Task requirements
The data below is to be set down exactly.

Given records
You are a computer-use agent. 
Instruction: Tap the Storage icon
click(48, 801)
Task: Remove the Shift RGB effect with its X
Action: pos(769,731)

Completed task
You are a computer-use agent. 
Instruction: Tap the Storage icon
click(48, 801)
Task: Remove the Shift RGB effect with its X
Action: pos(769,731)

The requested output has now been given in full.